Minister of the Interior
- Incumbent
- Assumed office 15 December 2025
- Prime Minister: Andrej Babiš
- Preceded by: Vít Rakušan
- In office 13 December 2017 – 27 June 2018
- Prime Minister: Andrej Babiš
- Preceded by: Milan Chovanec
- Succeeded by: Jan Hamáček

Minister of Defence
- In office 27 June 2018 – 17 December 2021
- Prime Minister: Andrej Babiš
- Preceded by: Karla Šlechtová
- Succeeded by: Jana Černochová

Member of the Chamber of Deputies
- Incumbent
- Assumed office 9 October 2021

Personal details
- Born: 6 October 1967 (age 58) Olomouc, Czechoslovakia
- Party: BOS (2017) Independent (nominated by ANO 2011) (2017–present)
- Alma mater: University of Ostrava

= Lubomír Metnar =

Czech politician

Lubomír Metnar (born 6 October 1967) is a Czech politician who has served as Minister of the Interior in the third cabinet of Andrej Babiš since 15 December 2025. He served as the Minister of Defence from 2018 to 2021 and briefly as Minister of the Interior from December 2017 to June 2018. He was elected to the Chamber of Deputies as an independent affiliated with the ANO 2011 movement in 2021.

==Early life and education==
Metnar joined the service of Public Security on 1 October 1987, before becoming an executive three years later. He worked at the Public Safety Emergency Regiment from 1 March 1988 until 23 February 1989.
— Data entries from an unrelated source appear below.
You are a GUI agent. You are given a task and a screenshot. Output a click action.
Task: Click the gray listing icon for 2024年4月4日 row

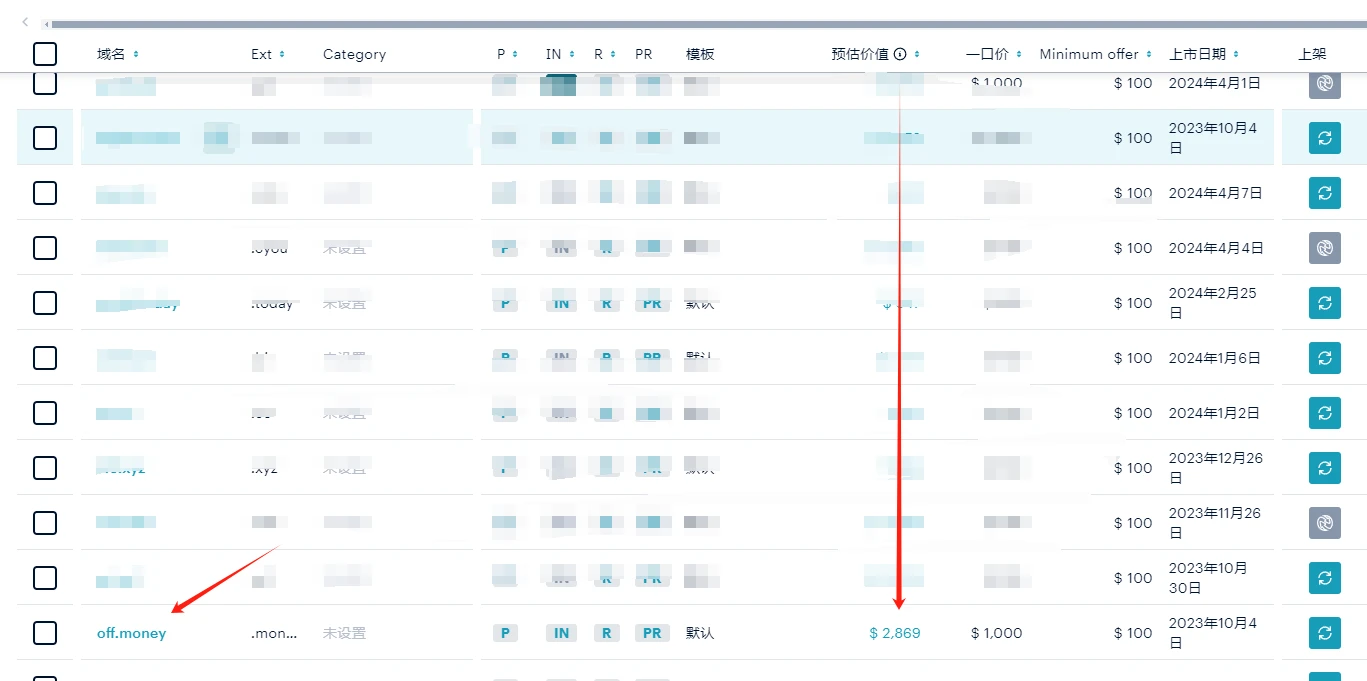tap(1324, 248)
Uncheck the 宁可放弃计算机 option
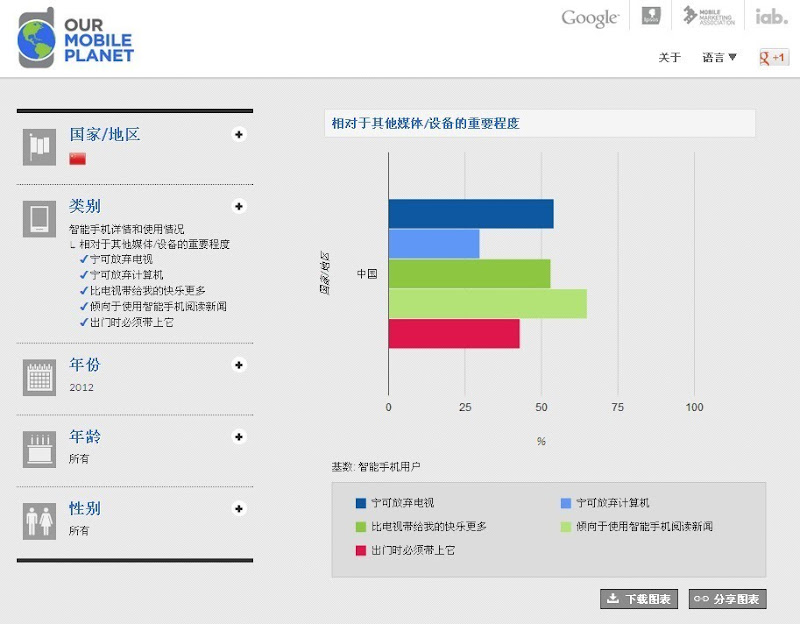The image size is (800, 624). (84, 275)
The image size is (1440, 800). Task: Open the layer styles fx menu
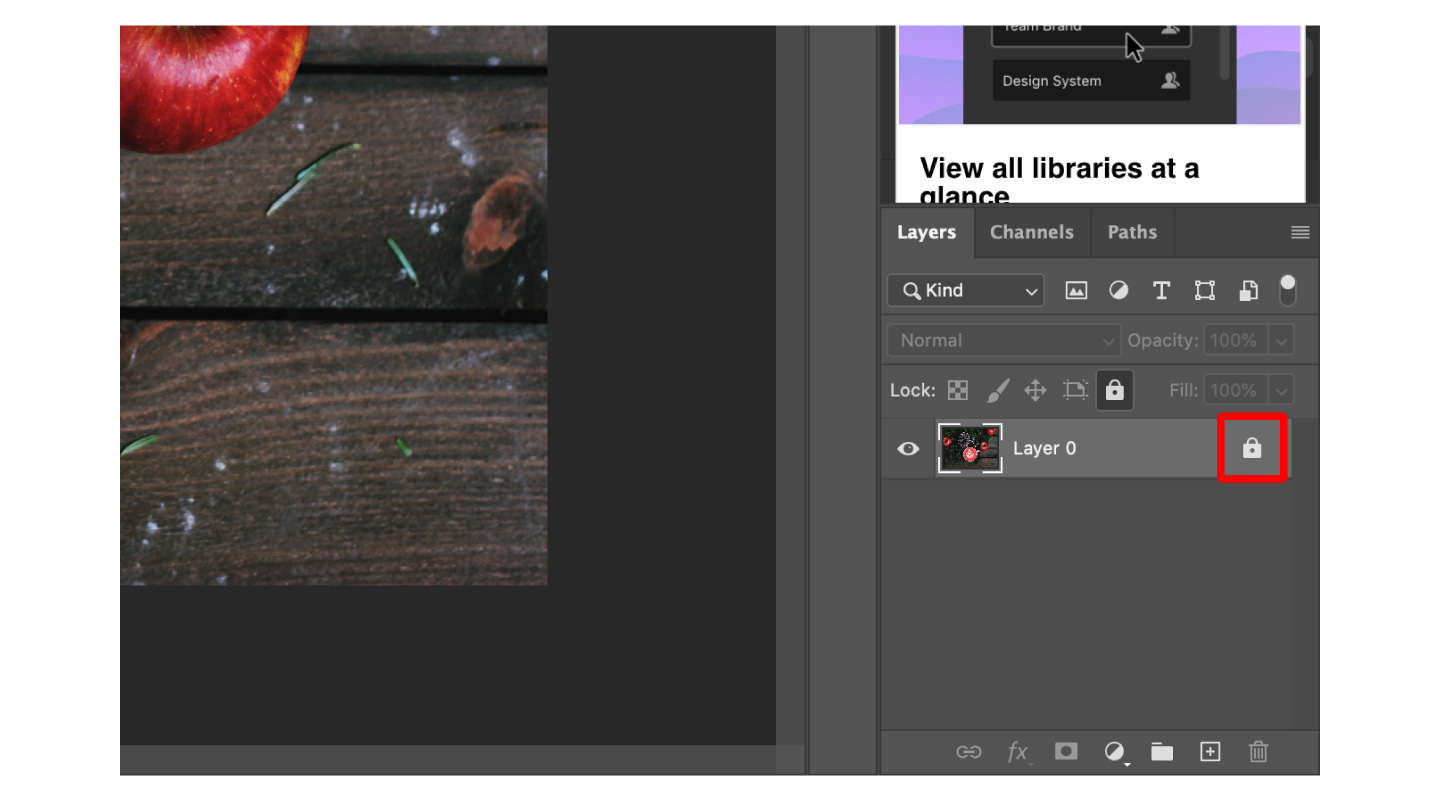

Metnar attended Secondary Police School of the Ministry of the Interior in Holešov from 1992 until 1993, where he was obliged to supplement the education obtained at the civilian school, with a professional security education at the departmental school of the Ministry of the Interior.

Metnar graduated from University of Ostrava, receiving the M.Sc. whilst majoring in economics. He served as deputy chairman of the board of VTK Special a.s. until 2015, before becoming member of the supervisory board of the joint-stock company Vítkovice Heavy Machinery until 2016.

==Political career==
Metnar was a member of the BOS political party, only to have left when some members voted for the Czech Republic to leave NATO and the European Union. He stated: "It is not true that I would ever hold an opinion about withdrawing from these structures."

At the end of November 2017, Metnar announced candidacy as Minister of the Interior of the Czech Republic in the First Cabinet of Andrej Babiš. The same year on 13 December, President Miloš Zeman appointed Metnar to this position.

===2018 Czech presidential election===
Before the 2018 Czech presidential election, Metnar denied the information that Zeman automatically advances to the second round. It was ironically delivered by Jindřich Šídlo in the talk show Šťastné Pondělí, prior to being distributed in a printed form in a different wording by an unknown person to mailboxes in Ostrava. However, Metnar did not refute the false information about the opponent in the second round, Jiří Drahoš, as they had a different nature of seriousness.

At the end of June 2018, Babiš appointed Metnar to his second cabinet, this time as Minister of Defense of the Czech Republic. The latter also resigned as Minister of the Interior of the Czech Republic.

On 29 September 2020, together with other members of the cabinet, Metnar called on Armenia and Azerbaijan to stop the Nagorno-Karabakh conflict.

===2021 Czech parliamentary election===
In the 2021 Czech parliamentary election, Metnar ran as a non-party candidate in the second place as ANO 2011 candidate in the Moravian-Silesian Region. He received 6,481 preferential votes and thus became an MP.

==Controversy==

In 2018, Czech Television accused Metnar of plagiarism his diploma work, to which he later apologised. Mikuláš Bek, rector of Masaryk University pointed out, that the unintentional omission of a citation or source is also considered plagiarism.